En fait nous sommes très proches avec Pierre, nous échangeons régulièrement sur des auteurs ou des choses qui nous intéressent à un moment donné. Parfois nous ne sommes pas d’accord et il peut y avoir des perspectives différentes dans l’album, mais globalement il y a toujours un lien. Pierre a beaucoup lu Schopenhauer juste avant d’écrire et du coup il a écrit un texte sur l’espèce de rapport qu'a l’homme avec une souffrance qui peut être considérée comme universelle, c’est à dire « tout ce qui vit souffre et tout ce qui souffre vit ». Il a développé ce thème-là qui met l’être humain en rapport à une totalité du vivant. Et de mon côté, j’ai pas mal écrit sur le rapport de va et vient entre le côté isolé, refermé de l’être, et paradoxalement sa volonté de trouver quelque chose qui l’englobe… donc une totalité. Dans les deux cas nous avons un rapport entre un être isolé qui est fermé sur lui-même, qui ne vit les choses que par le prisme de ses sens et de son expérience, et en même temps qui voudrait s’ouvrir à une espèce de transcendance. Et on s’est retrouvé sur ces textes. Donc nous avons vraiment un échange qui permet, même si on travaille chacun de notre côté, d’avoir un résultat homogène comme tu le dis.

Dans vos interviews, Pierre et toi faites souvent référence à de grands philosophes tels que Nietzsche. Est-il une influence pour vous ?

Je vais commencer par moi car cela va aller plus vite, cela fait très longtemps que je lis Nietzsche, j’ai essayé de creuser un petit peu, mais Pierre lui a fait des études de philo et a notamment consacré son travail de Maîtrise à Nietzsche. Je ne suis pas sûr mais je crois que le thème était le principe de l’éducation chez Nietzsche. Nous ne sommes pas toujours d’accord avec sa vision mais c’est un auteur qui nous a influencés de façon importante, Pierre notamment.

Pensez-vous tourner pour promouvoir ce nouvel album ?
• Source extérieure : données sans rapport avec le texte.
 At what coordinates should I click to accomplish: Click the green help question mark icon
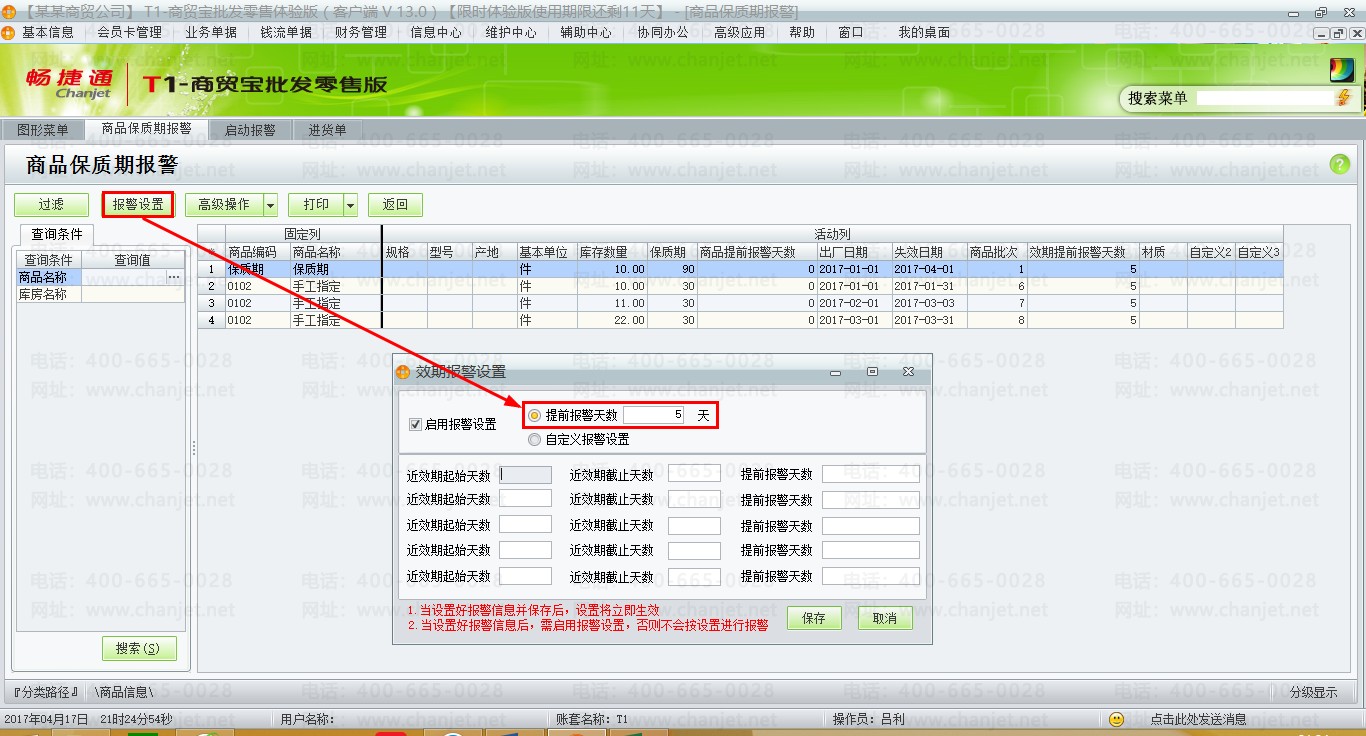coord(1339,165)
Ce serait bien ! On commence vraiment à travailler dessus. Nous avons eu un planning chargé avec la sortie et tout le travail que cela a demandé. En plus, nous avons fini l’album en novembre 2014 et en gros, nous avons été un peu pris de cours pour démarcher les festivals de toute la période estivale. Donc, le gros du démarchage se fera sur la rentrée, l’automne (septembre, octobre, décembre), et plus pourquoi pas. L’objectif que l’on a est de défendre ce nouvel album sur scène à la rentrée.

La question bateau : faudra-t-il attendre sept ans pour avoir un autre album d'Orakle ?

On me la pose à chaque fois celle-là ! Je ne veux pas te dire oui ou non, si tu m'avais demandé ça en 2008 je ne t'aurais jamais répondu qu' "Eclats" allait sortir en 2015. Je suis maintenant plus libre de mon temps puisque je me suis mis à mon compte, j'ai monté mon studio d'enregistrement, le studio Henosis. Etant le principal compositeur, pour "Eclats", je composais tard la nuit après le boulot, des fois un peu claqué. Maintenant je suis beaucoup plus libre, je peux composer lorsque j'en ai envie. Globalement, j'espère que l'on pourra sortir quelque chose beaucoup plus tôt.

As-tu actuellement un livre de chevet ?

Ces dernières années, j’ai lu dix tomes du penseur français Georges Bataille, même si je ne me retrouve pas dans tout, il m’a pas mal influencé et il m’est apparu pas mal d’évidences en le lisant, ça a duré pendant un long moment (pratiquement deux ans). Un livre de chevet, des livres pour le coup car il y a dix tomes ! Et très sincèrement, depuis quelques mois, j’ai peu ouvert de bouquins car j’ai besoin de souffler. 

Et musicalement ?

En matière de metal, les deux derniers trucs qui m’ont bien plu sont le dernier album du groupe Dødheimsgard (ou DHG en abrégé). Ce sont des Norvégiens qui font de la musique bien barrée. Puis j’ai bien aimé le dernier album de Solefald, aussi un groupe norvégien. J'écoute beaucoup de choses, je suis très ouvert et parfois j'ai des bonnes surprises.

Pour finir, quelques mots pour nos lecteurs?

Merci à tous ceux qui sont allés au bout de l’interview (rires). Puis j’invite les lecteurs curieux à venir écouter "Eclats" qui est en streaming sur Youtube. Un titre, deux titres, l’album entier... Et aussi une fois que les dates seront annoncées, à venir nous voir en concert. Et merci à toi.